Sheila Bair.
Enlarge Gerald Herbert, file/AP Photo

Federal Deposit Insurance Corp Chairman Sheila Bair explains her agency's funding challenges to the media at an August 2009 news conference.

Sheila Bair.
Gerald Herbert, file/AP Photo

Federal Deposit Insurance Corp Chairman Sheila Bair explains her agency's funding challenges to the media at an August 2009 news conference.

The federal agency that insures that bank depositors don't lose their money when a bank becomes insolvent needs some financial assistance itself because of all the failed banks it's had to move in to clean up.

So the Federal Deposit Insurance Corp. is planning on asking banks to prepay their insurance premiums to the fund earlier than scheduled.

By doing so, the FDIC believes it can take in about $45 billion which should allow the agency to maintain the level of cash it will require to do step in and protect insured deposits through 2010. The FDIC wants to receive early the premiums due for this year's fourth quarter all the way through 2012.

According to FDIC officials, bank failures are expected to peak this year and next, so it projects it will need the money more in the near-term than further out. It even suggests that it might be able to reimburse premiums in the out-years so long as its projections hold.

 

There are other potential ways to raise the money but FDIC officials believe they have landed on the best one.

They're not keen on imposing a special assessment on banks that would come on top of the premiums since that could hurt industry earnings and make weak banks even weaker. As might be expected, the banking industry absolutely hated this idea.

Likewise, the FDIC wasn't thrilled with the idea of going to the Treasury Department since the agency's philosophy, shared by the industry, is that banks should support the insurance fund with their premiums.

So that left the pre-payment idea, of which the industry group, the American Bankers Association, approves.

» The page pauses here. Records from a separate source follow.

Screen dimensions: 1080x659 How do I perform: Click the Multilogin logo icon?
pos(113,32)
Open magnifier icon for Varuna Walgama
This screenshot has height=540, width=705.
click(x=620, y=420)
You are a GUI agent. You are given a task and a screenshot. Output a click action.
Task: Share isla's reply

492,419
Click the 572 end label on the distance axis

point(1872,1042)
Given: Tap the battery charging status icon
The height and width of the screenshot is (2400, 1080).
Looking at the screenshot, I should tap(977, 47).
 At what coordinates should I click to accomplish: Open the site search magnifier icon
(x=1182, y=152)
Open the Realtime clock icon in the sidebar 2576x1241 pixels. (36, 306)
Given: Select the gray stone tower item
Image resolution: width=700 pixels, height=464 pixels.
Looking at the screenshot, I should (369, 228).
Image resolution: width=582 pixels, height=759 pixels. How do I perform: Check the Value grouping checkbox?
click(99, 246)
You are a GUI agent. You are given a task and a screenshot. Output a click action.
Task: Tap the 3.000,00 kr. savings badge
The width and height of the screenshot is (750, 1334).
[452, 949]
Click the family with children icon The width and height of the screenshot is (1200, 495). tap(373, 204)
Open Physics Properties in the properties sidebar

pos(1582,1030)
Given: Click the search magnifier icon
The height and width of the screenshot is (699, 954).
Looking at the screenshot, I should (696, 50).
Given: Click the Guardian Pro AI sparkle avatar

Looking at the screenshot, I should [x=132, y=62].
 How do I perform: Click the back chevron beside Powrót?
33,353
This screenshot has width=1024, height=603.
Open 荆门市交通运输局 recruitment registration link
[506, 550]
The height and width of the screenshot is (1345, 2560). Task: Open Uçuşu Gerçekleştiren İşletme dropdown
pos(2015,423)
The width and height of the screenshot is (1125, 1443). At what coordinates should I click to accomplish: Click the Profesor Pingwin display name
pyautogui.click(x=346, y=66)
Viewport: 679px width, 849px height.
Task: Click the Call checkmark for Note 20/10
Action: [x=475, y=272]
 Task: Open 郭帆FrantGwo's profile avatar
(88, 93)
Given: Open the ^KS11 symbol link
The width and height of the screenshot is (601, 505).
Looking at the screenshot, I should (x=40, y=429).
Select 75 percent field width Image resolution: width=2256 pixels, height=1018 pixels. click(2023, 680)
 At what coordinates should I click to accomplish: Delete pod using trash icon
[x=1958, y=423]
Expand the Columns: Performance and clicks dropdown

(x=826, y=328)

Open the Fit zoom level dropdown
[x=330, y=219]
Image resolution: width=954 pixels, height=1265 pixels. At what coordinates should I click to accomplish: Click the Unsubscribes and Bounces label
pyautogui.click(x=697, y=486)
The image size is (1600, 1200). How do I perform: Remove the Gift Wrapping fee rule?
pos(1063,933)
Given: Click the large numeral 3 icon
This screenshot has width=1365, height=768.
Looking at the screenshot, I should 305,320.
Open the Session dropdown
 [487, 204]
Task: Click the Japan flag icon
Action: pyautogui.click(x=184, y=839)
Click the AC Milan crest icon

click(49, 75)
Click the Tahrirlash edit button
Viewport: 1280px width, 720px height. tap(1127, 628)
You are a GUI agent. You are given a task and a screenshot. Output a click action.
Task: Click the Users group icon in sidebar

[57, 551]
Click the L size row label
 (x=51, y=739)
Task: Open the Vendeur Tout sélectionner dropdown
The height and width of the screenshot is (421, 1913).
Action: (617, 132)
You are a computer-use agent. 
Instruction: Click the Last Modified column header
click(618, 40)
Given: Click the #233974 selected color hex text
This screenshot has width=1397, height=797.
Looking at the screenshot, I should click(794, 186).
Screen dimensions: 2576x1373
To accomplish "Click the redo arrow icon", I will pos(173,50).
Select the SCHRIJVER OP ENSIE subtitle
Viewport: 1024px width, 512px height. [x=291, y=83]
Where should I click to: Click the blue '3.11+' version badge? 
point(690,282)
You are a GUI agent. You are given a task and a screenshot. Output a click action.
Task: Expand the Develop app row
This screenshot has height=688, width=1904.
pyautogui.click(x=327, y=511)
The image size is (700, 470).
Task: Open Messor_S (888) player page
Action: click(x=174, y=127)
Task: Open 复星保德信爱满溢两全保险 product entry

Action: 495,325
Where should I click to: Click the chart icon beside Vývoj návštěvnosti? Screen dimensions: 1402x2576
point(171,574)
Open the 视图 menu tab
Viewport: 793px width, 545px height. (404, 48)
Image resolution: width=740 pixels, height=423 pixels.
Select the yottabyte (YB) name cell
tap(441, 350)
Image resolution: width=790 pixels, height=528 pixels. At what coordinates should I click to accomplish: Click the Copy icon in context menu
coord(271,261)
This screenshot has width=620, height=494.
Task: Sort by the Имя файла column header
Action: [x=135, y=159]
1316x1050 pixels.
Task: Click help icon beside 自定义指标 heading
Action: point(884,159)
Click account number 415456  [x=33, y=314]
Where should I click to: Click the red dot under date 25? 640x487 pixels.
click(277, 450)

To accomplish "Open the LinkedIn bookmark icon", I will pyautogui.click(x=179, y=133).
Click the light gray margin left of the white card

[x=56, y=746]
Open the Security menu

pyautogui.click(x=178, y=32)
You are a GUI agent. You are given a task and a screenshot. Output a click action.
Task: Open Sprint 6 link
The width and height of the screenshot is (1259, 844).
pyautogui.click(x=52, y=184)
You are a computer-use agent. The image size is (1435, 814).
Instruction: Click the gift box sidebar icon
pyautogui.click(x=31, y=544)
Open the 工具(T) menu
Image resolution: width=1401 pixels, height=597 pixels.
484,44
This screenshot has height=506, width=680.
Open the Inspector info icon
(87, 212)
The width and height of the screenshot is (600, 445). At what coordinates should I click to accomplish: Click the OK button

A snippet of a statement by James Chessen, ABA's chief economist:

"The pre-paid assessments represent money that the FDIC expects to receive from banks anyway over the next several years, but having the cash on hand sooner rather than later provides more flexibility for dealing with any contingencies over the foreseeable future. The bottom line is that customer deposits remain safe in banks and the FDIC has the resources needed to meet its responsibilities.

"This year banks will pay nearly $17 billion in premiums — including the large $5.6 billion special assessment paid in the second quarter. Another special assessment would likely do more harm than good as it would directly reduce bank income, hinder capital growth, and make lending much more difficult. At this critical time, when the economy is just beginning its recovery, looking to options that are less pro-cyclical and that spread the cost over time is the right policy."